Old gamers often misunderstand the quality of mobile games.
I realized this a couple of weeks ago when I asked my 12-year-old daughter whether she wanted to bring her Nintendo Switch or her Android tablet on our two-week vacation. She chose the tablet.
Why? Because her Android has Genshin Impact, Fortnite, Roblox, Candy Crush, Wuthering Waves, and Sky: Children of Light. She simply prefers those over her Switch library — which is decent but doesn’t compare to what she’s got on the tablet.
Adults tend to dismiss mobile gaming by saying things like, “There’s no 1:1 equivalent to Super Mario Odyssey, Tears of the Kingdom, or Cyberpunk 2077 on mobile.”
Fine. My daughter has access to all those games. Our family owns over 8,000 games across PC and consoles. She can play Super Mario Odyssey any time she wants, but she doesn’t. She’d rather play Genshin Impact.
And she’s not alone. Most of her friends are on their tablets or phones. It makes sense — gaming is as much about socializing as playing, and iOS and Android dominate for a reason.
Sure, we can scoff and say, “Kids these days don’t recognize a good game when it hits them in the face.”
But I remember feeling that way about Pokémon and Yu-Gi-Oh. They’re still thriving today, with now-grown adults still playing.
I also think back to my own childhood. My mom hated Teenage Mutant Ninja Turtles. Yet, I snuck a TMNT Game Boy game into the house and played it behind her back. TMNT never disappeared — it’s still around.
With the original Switch’s price rising (at least here in Canada), it just makes sense to consider Android tablets — especially for kids. Sure, you can’t play Black Myth: Wukong on Android, but that’s why I have PCs ready for that. Kids? They just want to have fun and connect with friends.
At least Action 52 never tried to financially ruin gambling addicts.
Action 52 committed a crime worse than all those gacha games combined: it was not fun. And you had to pay good money for the privilege of being bored out of your mind.

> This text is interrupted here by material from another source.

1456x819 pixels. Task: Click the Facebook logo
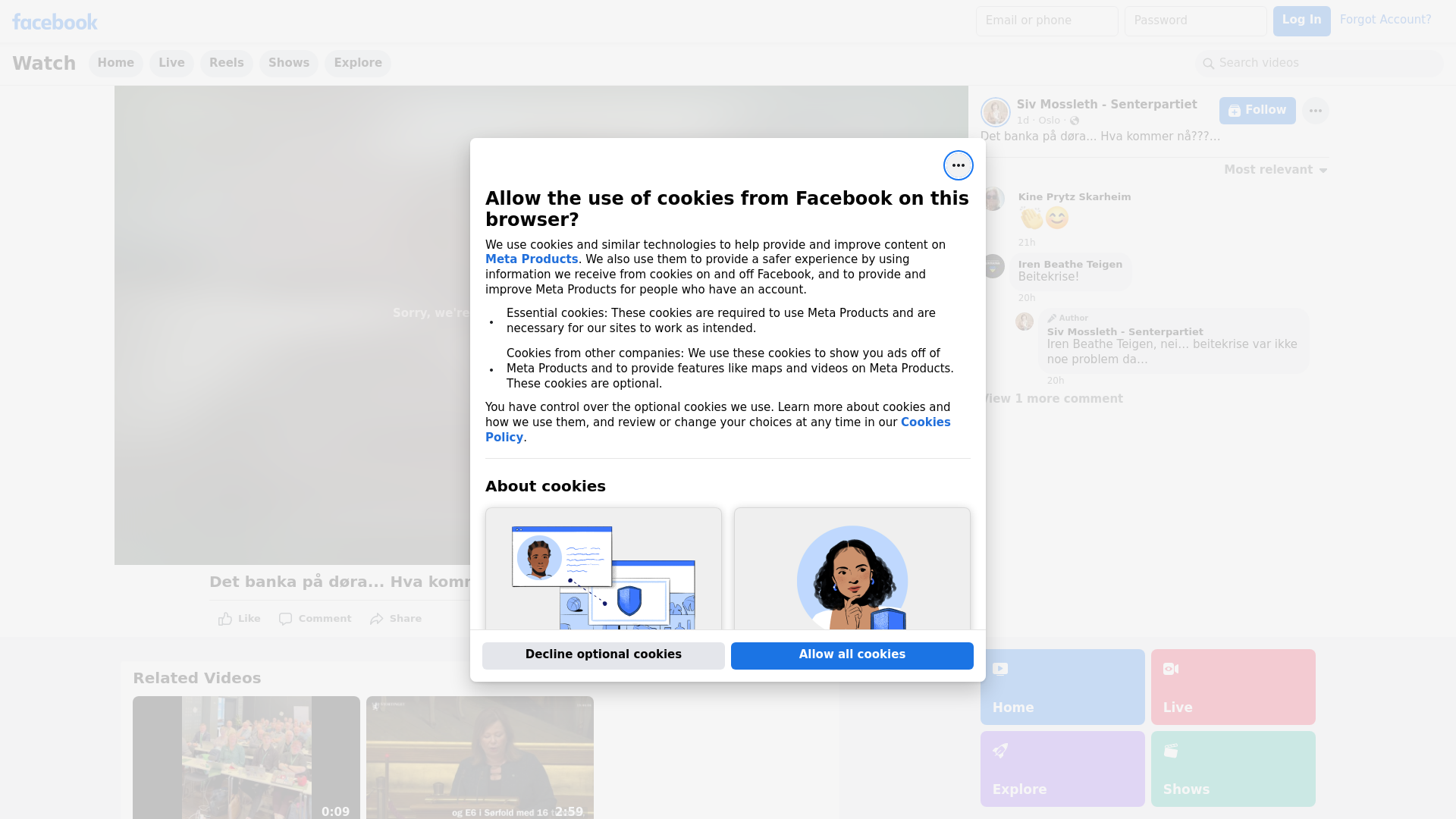point(55,22)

But seriously—what’s stopping you (or anyone else) from buying games outright for your smartphone?
No one’s given me an answer, so here’s the truth:
Nothing.
But sure, keep pretending every mobile gamer is chained to gacha hell, like their phones come pre-installed with Only Microtransactions Forever™. Everyone with a smartphone is forced to play gacha 24/7, no exceptions.

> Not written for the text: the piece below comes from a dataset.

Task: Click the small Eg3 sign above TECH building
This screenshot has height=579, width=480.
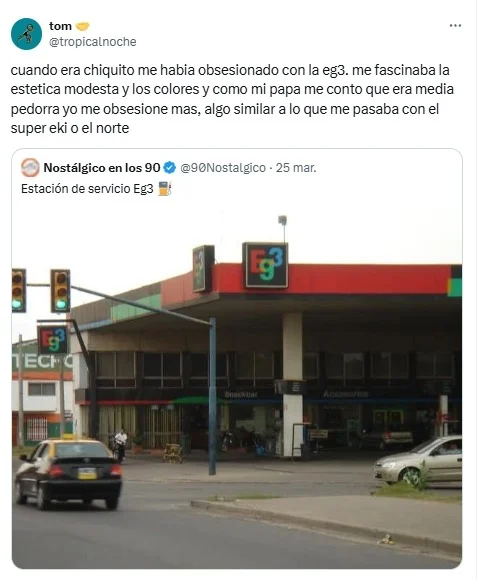Action: point(52,340)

Yeah, sure. Yeah, and I’m the CEO of Bigfoot Sightings Inc.
Mobile is so thoroughly dominated by gacha that any game that tries to have an ethical business model has almost no hope of succeeding on the platform, no hope of competing with the endless sea of gacha.
And I’m sure you’re about to cherry-pick like two counterexamples, but I know you know that those exceptions are so scarce that I have every reason to decide that it simply isn’t worth my time to go out of my way looking for them.

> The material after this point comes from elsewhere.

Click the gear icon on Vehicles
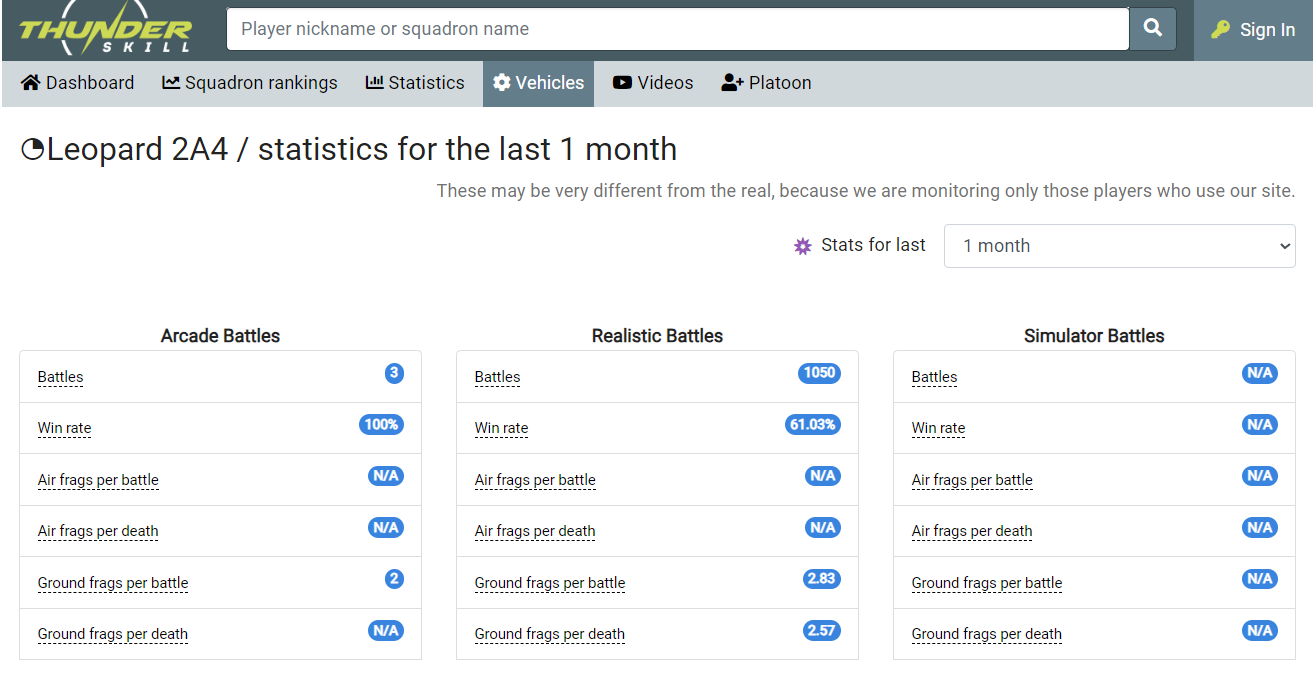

Have you ever considered that many people make games not just for some arbitrary measure of “success,” but because they genuinely love the craft of creating video games?
Some of these creators simply want to share their creativity with the world—no gimmicks, no exploitative business models.
There’s an entire universe of these passionate developers out there. We call them “indie” devs. You’ll find them on platforms like itch.io, and they’re far more common than most realize.
Many make games for PC, some for the web, and plenty for mobile as well.
If you want to play truly good games—without being at the mercy of marketing machines, no matter the platform—it’s on each of us to seek them out and discover what’s really worth playing.
If they want to share that creativity, share it on a platform where the people who would most appreciate it will actually play it.
Plenty of devs continue to make games for the Commodore 64. Should they stop just because most people don’t have one?